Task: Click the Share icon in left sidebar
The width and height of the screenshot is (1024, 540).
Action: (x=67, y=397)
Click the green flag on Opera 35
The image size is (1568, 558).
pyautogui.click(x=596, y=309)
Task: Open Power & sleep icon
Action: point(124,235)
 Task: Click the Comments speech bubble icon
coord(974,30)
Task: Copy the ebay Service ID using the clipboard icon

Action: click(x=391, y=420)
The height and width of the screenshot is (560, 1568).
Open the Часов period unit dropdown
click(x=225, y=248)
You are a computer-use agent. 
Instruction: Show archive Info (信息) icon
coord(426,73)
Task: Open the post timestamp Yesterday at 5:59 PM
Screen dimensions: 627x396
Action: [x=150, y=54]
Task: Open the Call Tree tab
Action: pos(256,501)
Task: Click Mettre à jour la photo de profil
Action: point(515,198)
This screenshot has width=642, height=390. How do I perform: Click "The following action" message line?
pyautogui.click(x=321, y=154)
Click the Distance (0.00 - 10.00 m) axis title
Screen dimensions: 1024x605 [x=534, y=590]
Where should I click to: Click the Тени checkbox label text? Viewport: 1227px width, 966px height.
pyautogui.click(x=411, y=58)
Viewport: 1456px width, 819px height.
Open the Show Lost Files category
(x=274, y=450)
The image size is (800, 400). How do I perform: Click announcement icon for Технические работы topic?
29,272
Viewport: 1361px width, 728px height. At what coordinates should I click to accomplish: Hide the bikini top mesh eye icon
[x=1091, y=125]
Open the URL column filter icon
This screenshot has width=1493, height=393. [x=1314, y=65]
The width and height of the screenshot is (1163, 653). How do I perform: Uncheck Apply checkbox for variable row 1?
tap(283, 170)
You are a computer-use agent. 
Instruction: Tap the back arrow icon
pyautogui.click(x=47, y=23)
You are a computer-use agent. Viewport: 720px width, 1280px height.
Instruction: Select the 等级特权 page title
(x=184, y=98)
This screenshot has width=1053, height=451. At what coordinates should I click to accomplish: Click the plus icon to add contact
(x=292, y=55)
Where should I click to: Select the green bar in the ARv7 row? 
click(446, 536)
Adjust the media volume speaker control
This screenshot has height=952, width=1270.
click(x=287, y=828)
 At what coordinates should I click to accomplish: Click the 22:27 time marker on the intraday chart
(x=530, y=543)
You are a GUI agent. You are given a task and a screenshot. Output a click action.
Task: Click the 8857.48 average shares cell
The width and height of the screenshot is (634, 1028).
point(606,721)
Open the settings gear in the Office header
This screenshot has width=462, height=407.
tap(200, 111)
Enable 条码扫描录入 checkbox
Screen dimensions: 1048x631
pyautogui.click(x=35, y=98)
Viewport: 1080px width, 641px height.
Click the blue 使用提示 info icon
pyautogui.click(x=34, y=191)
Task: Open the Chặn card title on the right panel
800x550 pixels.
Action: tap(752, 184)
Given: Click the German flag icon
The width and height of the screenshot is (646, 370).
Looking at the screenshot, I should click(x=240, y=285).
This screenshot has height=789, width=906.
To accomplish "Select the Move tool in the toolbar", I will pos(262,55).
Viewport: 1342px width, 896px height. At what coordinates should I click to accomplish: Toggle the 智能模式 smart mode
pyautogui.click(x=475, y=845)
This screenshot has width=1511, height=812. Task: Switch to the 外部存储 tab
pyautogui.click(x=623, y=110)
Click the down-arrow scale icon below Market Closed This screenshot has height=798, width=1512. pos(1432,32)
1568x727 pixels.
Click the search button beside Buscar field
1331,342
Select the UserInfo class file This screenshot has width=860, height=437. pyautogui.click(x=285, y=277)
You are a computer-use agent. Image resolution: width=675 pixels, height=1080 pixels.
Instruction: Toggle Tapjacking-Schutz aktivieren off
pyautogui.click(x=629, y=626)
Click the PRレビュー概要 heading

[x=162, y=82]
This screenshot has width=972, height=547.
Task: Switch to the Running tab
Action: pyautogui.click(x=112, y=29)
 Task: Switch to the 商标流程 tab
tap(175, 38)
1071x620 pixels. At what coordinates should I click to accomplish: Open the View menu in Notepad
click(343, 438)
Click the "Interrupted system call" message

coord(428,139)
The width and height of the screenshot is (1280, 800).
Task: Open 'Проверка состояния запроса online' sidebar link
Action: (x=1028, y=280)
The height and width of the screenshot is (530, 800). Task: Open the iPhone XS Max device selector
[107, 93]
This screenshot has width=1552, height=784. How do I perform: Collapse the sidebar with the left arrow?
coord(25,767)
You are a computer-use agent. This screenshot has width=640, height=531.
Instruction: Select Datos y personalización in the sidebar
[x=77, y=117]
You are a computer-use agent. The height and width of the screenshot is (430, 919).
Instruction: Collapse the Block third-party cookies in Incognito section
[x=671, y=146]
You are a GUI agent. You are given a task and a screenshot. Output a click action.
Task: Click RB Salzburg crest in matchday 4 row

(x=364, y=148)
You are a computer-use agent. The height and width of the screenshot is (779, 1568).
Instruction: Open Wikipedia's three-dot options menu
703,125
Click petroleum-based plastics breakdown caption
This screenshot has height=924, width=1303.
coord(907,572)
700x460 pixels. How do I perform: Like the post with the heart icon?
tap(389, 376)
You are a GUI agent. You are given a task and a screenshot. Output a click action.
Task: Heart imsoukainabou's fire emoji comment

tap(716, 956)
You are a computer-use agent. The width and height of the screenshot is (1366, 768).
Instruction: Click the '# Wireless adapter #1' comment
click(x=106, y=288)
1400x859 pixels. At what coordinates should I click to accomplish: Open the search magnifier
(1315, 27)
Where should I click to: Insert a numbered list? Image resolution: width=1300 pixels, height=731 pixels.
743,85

• [Task details]:
Can you rewrite every row above so that each "computer-use agent" becomes "desktop automation agent" and nothing else changes?

• [Solution for this problem]:
Task: Click the Share icon in left sidebar
The width and height of the screenshot is (1024, 540).
Action: (x=67, y=397)
Click the green flag on Opera 35
The image size is (1568, 558).
pyautogui.click(x=596, y=309)
Task: Open Power & sleep icon
Action: point(124,235)
 Task: Click the Comments speech bubble icon
coord(974,30)
Task: Copy the ebay Service ID using the clipboard icon

Action: click(x=391, y=420)
The height and width of the screenshot is (560, 1568).
Open the Часов period unit dropdown
click(x=225, y=248)
You are a desktop automation agent. 
Instruction: Show archive Info (信息) icon
coord(426,73)
Task: Open the post timestamp Yesterday at 5:59 PM
Screen dimensions: 627x396
Action: [x=150, y=54]
Task: Open the Call Tree tab
Action: pos(256,501)
Task: Click Mettre à jour la photo de profil
Action: point(515,198)
This screenshot has width=642, height=390. How do I perform: Click "The following action" message line?
pyautogui.click(x=321, y=154)
Click the Distance (0.00 - 10.00 m) axis title
Screen dimensions: 1024x605 [x=534, y=590]
Where should I click to: Click the Тени checkbox label text? Viewport: 1227px width, 966px height.
pyautogui.click(x=411, y=58)
Viewport: 1456px width, 819px height.
Open the Show Lost Files category
(x=274, y=450)
The image size is (800, 400). How do I perform: Click announcement icon for Технические работы topic?
29,272
Viewport: 1361px width, 728px height. At what coordinates should I click to accomplish: Hide the bikini top mesh eye icon
[x=1091, y=125]
Open the URL column filter icon
This screenshot has width=1493, height=393. [x=1314, y=65]
The width and height of the screenshot is (1163, 653). How do I perform: Uncheck Apply checkbox for variable row 1?
tap(283, 170)
You are a desktop automation agent. 
Instruction: Tap the back arrow icon
pyautogui.click(x=47, y=23)
You are a desktop automation agent. Viewport: 720px width, 1280px height.
Instruction: Select the 等级特权 page title
(x=184, y=98)
This screenshot has width=1053, height=451. At what coordinates should I click to accomplish: Click the plus icon to add contact
(x=292, y=55)
Where should I click to: Select the green bar in the ARv7 row? 
click(446, 536)
Adjust the media volume speaker control
This screenshot has height=952, width=1270.
click(x=287, y=828)
 At what coordinates should I click to accomplish: Click the 22:27 time marker on the intraday chart
(x=530, y=543)
You are a GUI agent. You are given a task and a screenshot. Output a click action.
Task: Click the 8857.48 average shares cell
The width and height of the screenshot is (634, 1028).
point(606,721)
Open the settings gear in the Office header
This screenshot has width=462, height=407.
tap(200, 111)
Enable 条码扫描录入 checkbox
Screen dimensions: 1048x631
pyautogui.click(x=35, y=98)
Viewport: 1080px width, 641px height.
Click the blue 使用提示 info icon
pyautogui.click(x=34, y=191)
Task: Open the Chặn card title on the right panel
800x550 pixels.
Action: tap(752, 184)
Given: Click the German flag icon
The width and height of the screenshot is (646, 370).
Looking at the screenshot, I should click(x=240, y=285).
This screenshot has height=789, width=906.
To accomplish "Select the Move tool in the toolbar", I will pos(262,55).
Viewport: 1342px width, 896px height. At what coordinates should I click to accomplish: Toggle the 智能模式 smart mode
pyautogui.click(x=475, y=845)
This screenshot has width=1511, height=812. Task: Switch to the 外部存储 tab
pyautogui.click(x=623, y=110)
Click the down-arrow scale icon below Market Closed This screenshot has height=798, width=1512. pos(1432,32)
1568x727 pixels.
Click the search button beside Buscar field
1331,342
Select the UserInfo class file This screenshot has width=860, height=437. pyautogui.click(x=285, y=277)
You are a desktop automation agent. Image resolution: width=675 pixels, height=1080 pixels.
Instruction: Toggle Tapjacking-Schutz aktivieren off
pyautogui.click(x=629, y=626)
Click the PRレビュー概要 heading

[x=162, y=82]
This screenshot has width=972, height=547.
Task: Switch to the Running tab
Action: pyautogui.click(x=112, y=29)
 Task: Switch to the 商标流程 tab
tap(175, 38)
1071x620 pixels. At what coordinates should I click to accomplish: Open the View menu in Notepad
click(343, 438)
Click the "Interrupted system call" message

coord(428,139)
The width and height of the screenshot is (1280, 800).
Task: Open 'Проверка состояния запроса online' sidebar link
Action: (x=1028, y=280)
The height and width of the screenshot is (530, 800). Task: Open the iPhone XS Max device selector
[107, 93]
This screenshot has width=1552, height=784. How do I perform: Collapse the sidebar with the left arrow?
coord(25,767)
You are a desktop automation agent. This screenshot has width=640, height=531.
Instruction: Select Datos y personalización in the sidebar
[x=77, y=117]
You are a desktop automation agent. The height and width of the screenshot is (430, 919).
Instruction: Collapse the Block third-party cookies in Incognito section
[x=671, y=146]
You are a GUI agent. You are given a task and a screenshot. Output a click action.
Task: Click RB Salzburg crest in matchday 4 row

(x=364, y=148)
You are a desktop automation agent. The height and width of the screenshot is (779, 1568).
Instruction: Open Wikipedia's three-dot options menu
703,125
Click petroleum-based plastics breakdown caption
This screenshot has height=924, width=1303.
coord(907,572)
700x460 pixels. How do I perform: Like the post with the heart icon?
tap(389, 376)
You are a GUI agent. You are given a task and a screenshot. Output a click action.
Task: Heart imsoukainabou's fire emoji comment

tap(716, 956)
You are a desktop automation agent. The width and height of the screenshot is (1366, 768).
Instruction: Click the '# Wireless adapter #1' comment
click(x=106, y=288)
1400x859 pixels. At what coordinates should I click to accomplish: Open the search magnifier
(1315, 27)
Where should I click to: Insert a numbered list? Image resolution: width=1300 pixels, height=731 pixels.
743,85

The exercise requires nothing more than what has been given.